Senior living providers must develop, implement and periodically review social media policies; train employees on appropriate use of social media; and investigate potentially inappropriate behavior related to social media when it has been identified, the National Center for Assisted Living recommends in guidance recently sent to members.

“While social media can offer a tremendous opportunity to effectively communicate assisted living events, distribute health and well-being materials and celebrate accomplishments, unfortunately it can also introduce potential risks to residents, employees and providers,” Lilly Hummel, NCAL’s senior director of policy, told McKnight’s Senior Living. “This tool offers critical information to help assisted living communities ensure that social media is used correctly.”
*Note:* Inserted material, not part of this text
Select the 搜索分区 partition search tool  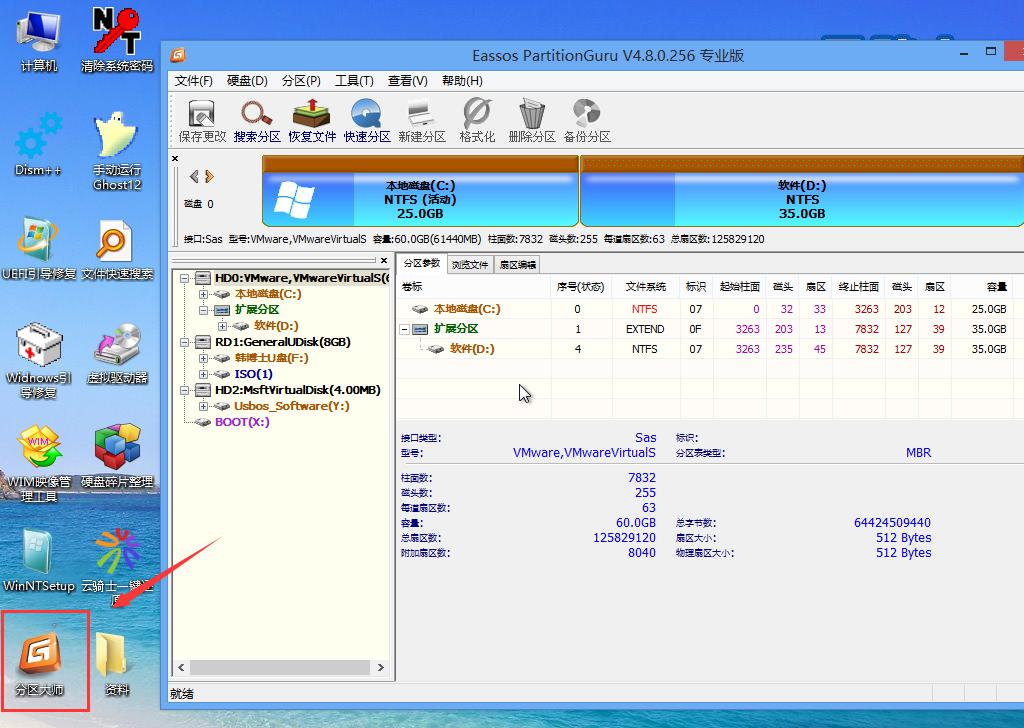click(256, 113)
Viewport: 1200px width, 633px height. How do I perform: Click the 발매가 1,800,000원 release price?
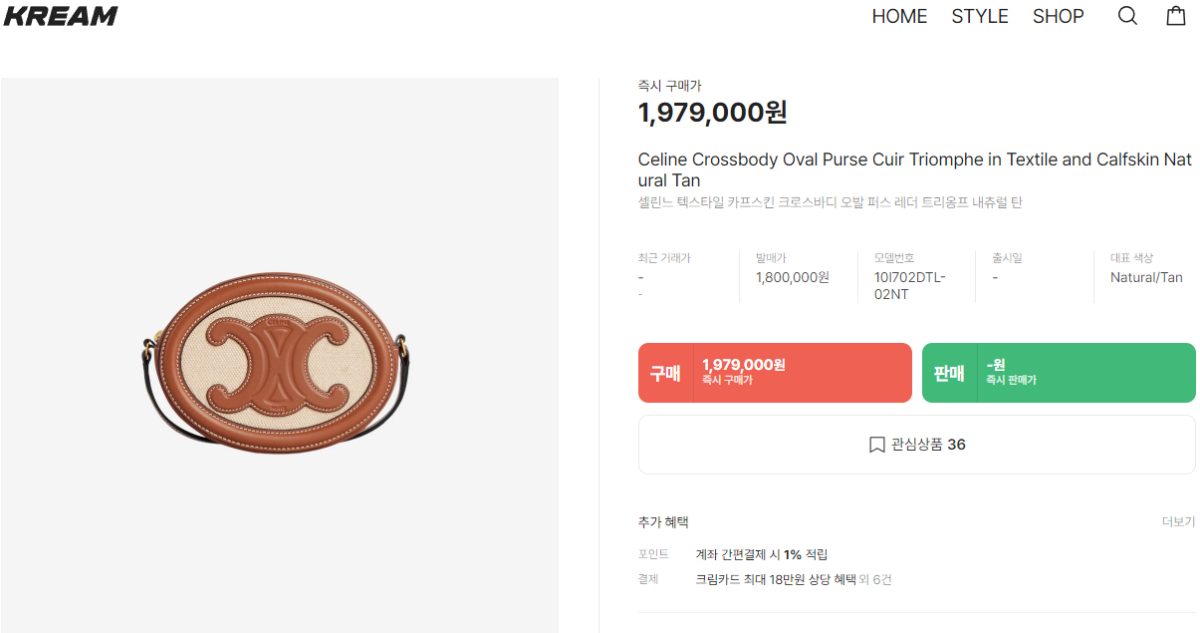point(792,277)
NCAL says that it, along with the American Health Care Association, developed the guidance at the request of members seeking to protect residents. The organizations began distributing the 11-page document on June 10.

The letter describes various social media platforms, details suggested components of a social media policy and related training, lists inappropriate uses of social media and what to do about them, and provides links to additional resources. It also advises employers to familiarize themselves with National Labor Relations Board guidance on social media use by workers and HIPAA privacy and security rules.

Last month, AHCA President and CEO Mark Parkinson and NCAL Chairman Christian Mason informed Sen. Charles Grassley (R-IA), chairman of the Judiciary Committee, of the impending issuance and other actions after he contacted them in April asking about the organizations’ positions on background checks, employee cell phone use at work and the prevention of elder abuse via social media.

“It is important that members of Congress and the experts in the private sector work together to find commonsense solutions to new forms of elderly abuse,” Grassley wrote.

Earlier this month, Grassley also sent letters to executives at Snapchat, Facebook and Instagram asking them to outline any steps they have taken to prevent the misuse of their platforms to exploit older adults in senior living communities. In all three letters, as he had done in his letter to AHCA/NCAL and in a March 14 letter to Attorney General Loretta Lynch, Grassley cited as an impetus an incident that occurred in January in an Illinois assisted living and memory care community in which a former certified nursing assisted allegedly hired three men to have sex with female residents with dementia while he recorded them. That CNA, Channing Butler, pleaded guilty on June 6 to three counts of solicitation to commit aggravated criminal sexual assault against three residents with dementia and faces up to 15 years in prison when he is sentenced July 29.